Beyond the interpretative options of the challenged provision, it is undoubted that it is Article 281 of the Code of Business Crisis that dictates the regulation of the procedure for the debt discharge in relation to the judicial liquidation procedure, relevant in this case, where paragraph 1 states that "[t]he court, at the request of the debtor, concurrently with the pronouncement of the decree closing the procedure, […] having heard the bodies of the same and verified the existence of the conditions referred to in Articles 278, 279 and 280, declares unenforceable against the debtor the unsatisfied insolvency debts. […]”
The remitting judge, called upon to deal with such discipline, sees precisely in the provision of the concurrency of the pronouncement on the debt discharge with that of the decree closing the procedure the reason for the inadmissibility of the application presented after three months from the date of such decree, as it is out of time. And he points out, moreover, that – in his opinion, even if on the basis of a summary screening – the substantial requirements indicated by Article 280 of the Code of Business Crisis exist for the purposes of the debt discharge: consequently, were the procedural obstacle constituted by the inadmissibility for lateness of the application overcome, the applicant would in all probability see her application accepted.

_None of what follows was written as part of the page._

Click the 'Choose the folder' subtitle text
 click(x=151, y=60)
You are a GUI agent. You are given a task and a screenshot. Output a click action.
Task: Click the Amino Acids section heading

This is enough for the purposes of the relevance of the question, "by the usual measure of the non-implausibility of the reasoning provided by the judge of the main proceedings (ex multis, lastly, judgments no. 129 of 2025, point 2 of the Legal Reasoning, and no. 88 of 2025, point 2.2.3. of the Legal Reasoning), remaining then reserved to the merit phase the assessment of whether or not such prospect is shareable” (judgment no. 21 of 2026, point 4.1. of the Legal Reasoning).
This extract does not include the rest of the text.